> [PROBLEM STATEMENT]:
Only the text is wanted; write out each record below exactly and exclude all pictures.

Stored items:
+---+

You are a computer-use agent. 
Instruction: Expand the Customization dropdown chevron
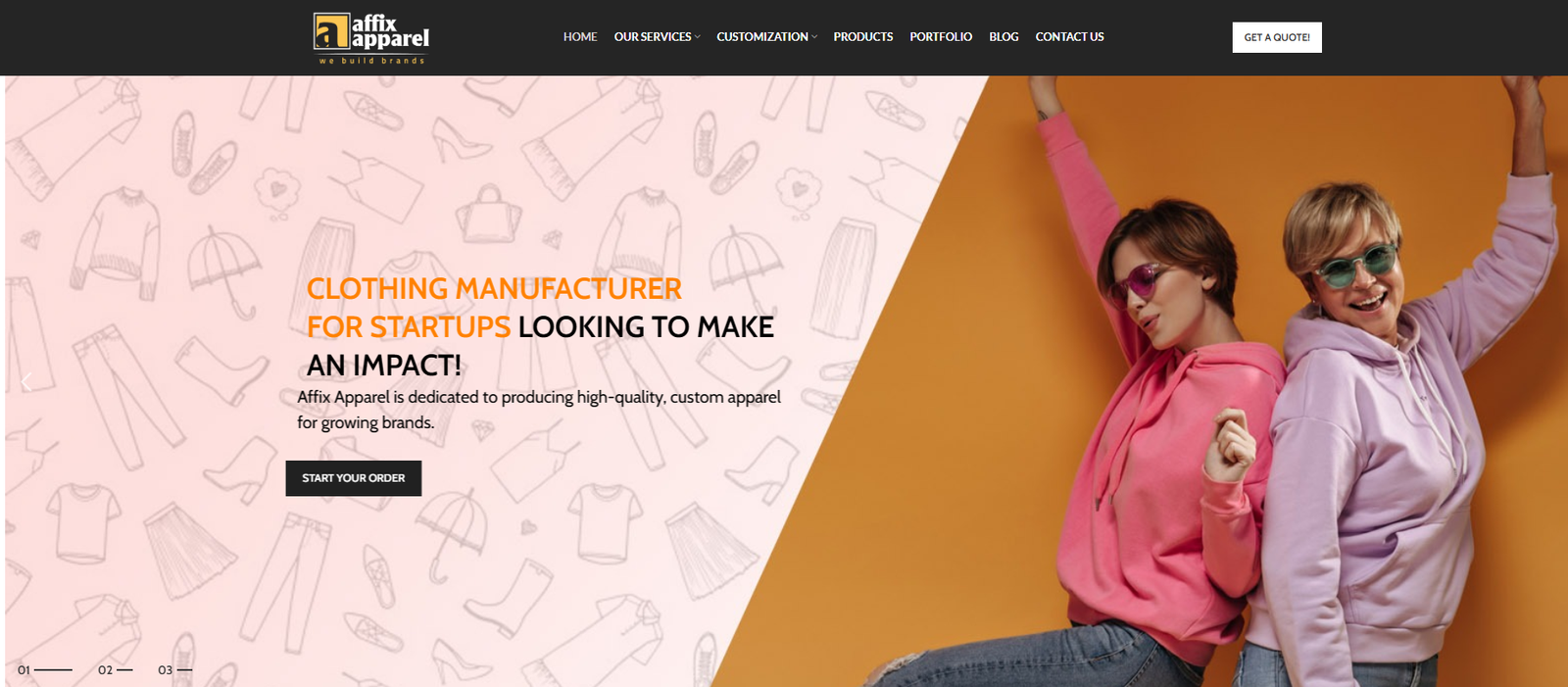coord(814,37)

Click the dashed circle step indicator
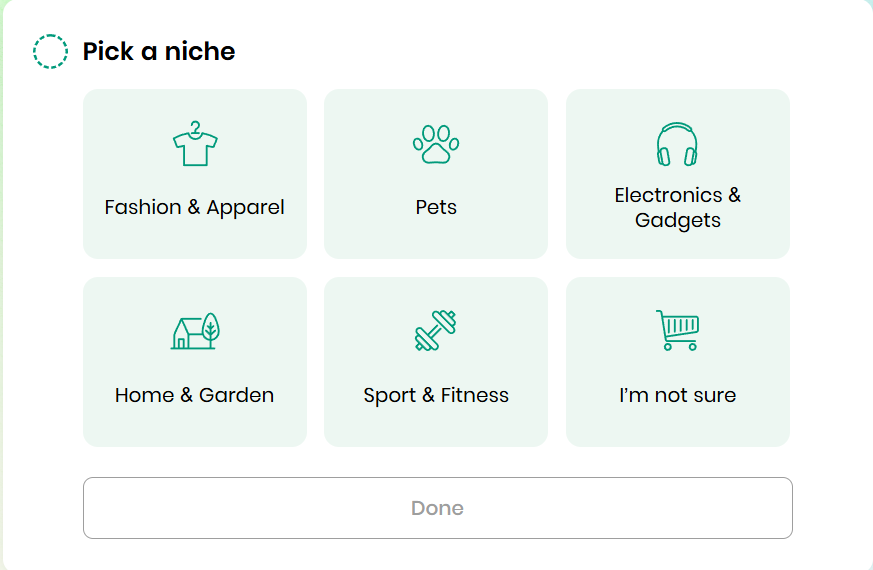pyautogui.click(x=50, y=51)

+---+

> [WRITTEN ANSWER]:
You are a computer-use agent. 
Instruction: Expand the Customization dropdown chevron
coord(814,37)

Click the dashed circle step indicator
pyautogui.click(x=50, y=51)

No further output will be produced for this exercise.